Everyone’s Included: An Interview with Chitra Banerjee Divakaruni

Chitra Banerjee Divakaruni, New York Times bestselling author of 'Oleander Girl'

Chitra Banerjee Divakaruni, New York Times bestselling author of ‘Oleander Girl’

Within her novels, New York Times bestselling author Chitra Banerjee Divakaruni brings to life the South Asian experiences, culture, and diversity in both America and India. Her latest novel, Oleander Girl, explores the conflicts between the old world and new, the difficulties of finding love in a broken world, and the courage needed when we travel to strange, unfamiliar lands.

Any idea about how many Community/All Campus Reads types events you’ve done over the years?

Maybe thirty or thirty five. I’ve had a great time with all of them!

What do you like about the Community/All Campus Reads structure as a literary event format? Any thoughts on how they could be more effective, from an author’s perspective?

I really like the idea of an entire community–in the city or on campus–reading the same book, having the same literary experience, able to discuss the same issues and connect over the same book. It’s rare to have that kind of experience in our fractured, busy urban lives nowadays.

Books in Common has seen a lot of interest in your novel One Amazing Thing. In your opinion, why does One Amazing Thing work so well for school and community reading programs?

One Amazing Thing has done very well in Common Read programs because of several reasons.

1. The cast of characters is very diverse–Caucasian, Indian American, African American, Chinese American, etc. There are people of many religious backgrounds–Muslim, Hindu, Buddhist, Christian. And of different ages, from a teenager to a grandmother and everything in between. Thus people of many backgrounds can relate to the book and empathize with it.

2. The idea that everyone has a story to tell–that we all have at least one amazing thing that has occurred in our lives–has also resonated in communities. Cities have created websites where people have shared their stories; colleges have created writing assignments and video projects for people to write or record their stories; people have acted out their stories in plays. Organizations have created forums for people to share stories with each other. I’ve received many comments stating that this activity has brought the entire community together.

3. The book is a good length for a reading that’s not too easy nor too difficult. Book groups as well as college classes can read it; it can easily be assigned in a course.

4. The book has several timely themes. One of the more important ones is that it is crucial for us, living in the multicultural America of today, to learn to get along with each other. If not, we’re liable to harm each other–we see this scenario early in the book, in the aftermath of the earthquake that traps the characters in the basement of a high-rise building. The book thus forces readers to ask themselves how well they deal with difference, how comfortable they are with the “other,” and what they might do to improve this. Many cross cultural disciplines, from psychology to social science to business to health to earth sciences, can thus use the book for discussion.
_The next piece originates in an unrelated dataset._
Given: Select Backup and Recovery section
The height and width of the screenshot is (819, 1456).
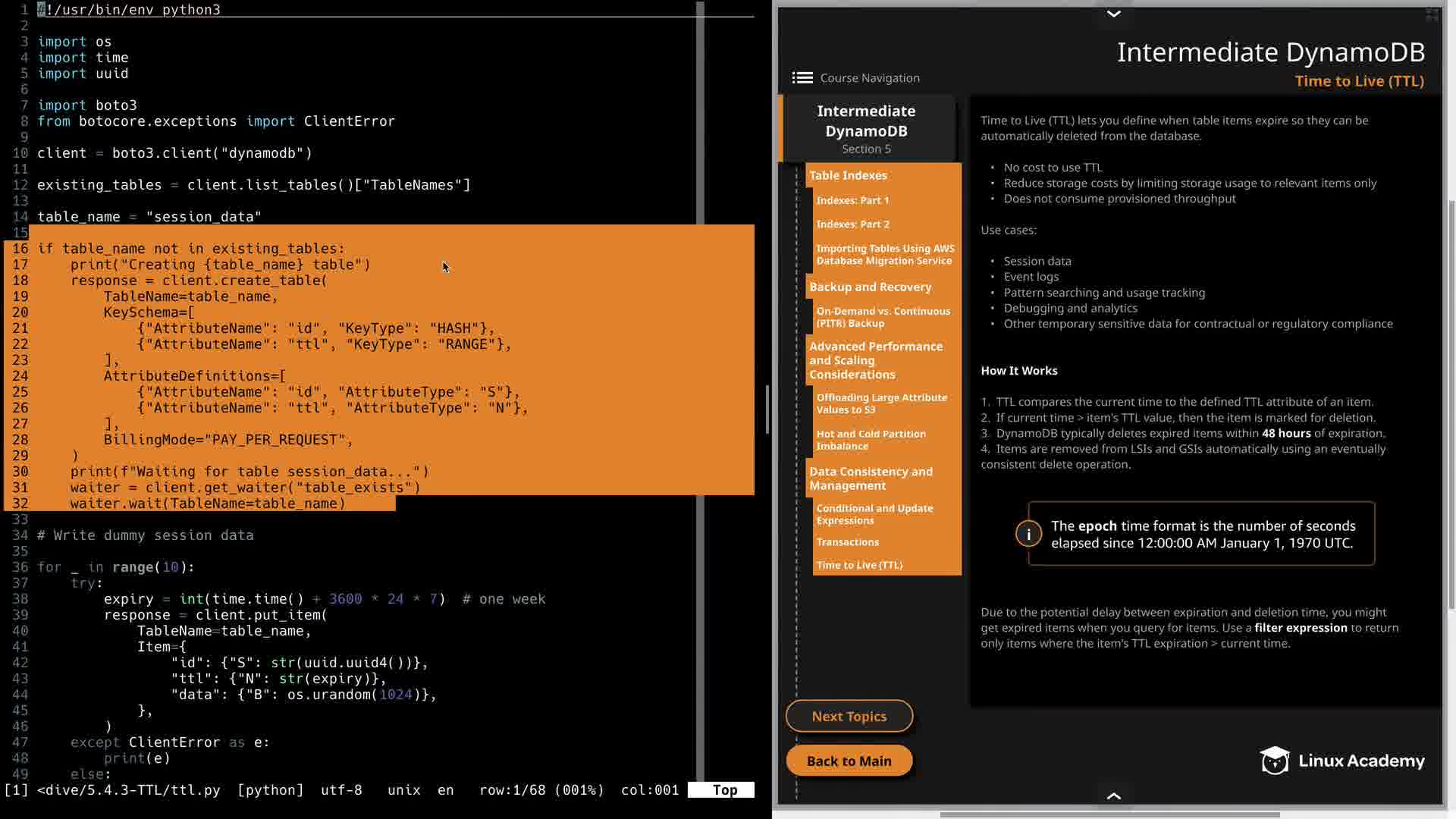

Would you share some notable experiences you’ve had at Community/Campus Reads events you’ve participated in?

Students have come up to me several times to say that they don’t like to read but my books pulled them in. Several college students told me that mine was the first novel they’d read to the end. Several have shared their one amazing story with me. Administrators have told me that reading the book has brought parts of the campus community–departments or offices–closer to each other and allowed them to articulate issues of race and prejudice that they would have felt uncomfortable bringing up. In many cases, it has brought the city and the campus closer together as firefighters or other emergency personnel have come on campus to give presentations.

Perhaps my most memorable experience was when a college freshman came up to me and told me he had been thinking of dropping out of college, it was too big and overwhelming, and too different from the way he, as the first in his family to go to school, had been brought up. But when in his English class they wrote and shared their One Amazing Thing stories with each other in small groups, he began to connect and not feel so out of place. He made a couple of good friends within his group, and they gave him the moral support to hang in there.

Anything else you’d care to add?

I enjoy speaking to audiences, and it has been a pleasure to discuss my novels with eager, involved listeners and to field their questions about my books. Many have corresponded with me afterwards, joined my Facebook author page and participated in discussions about reading and writing, and gone on to read my other books. I feel truly grateful to have been a part of large community reading programs and to have, in this way, shared my culture and touched the lives of so many people.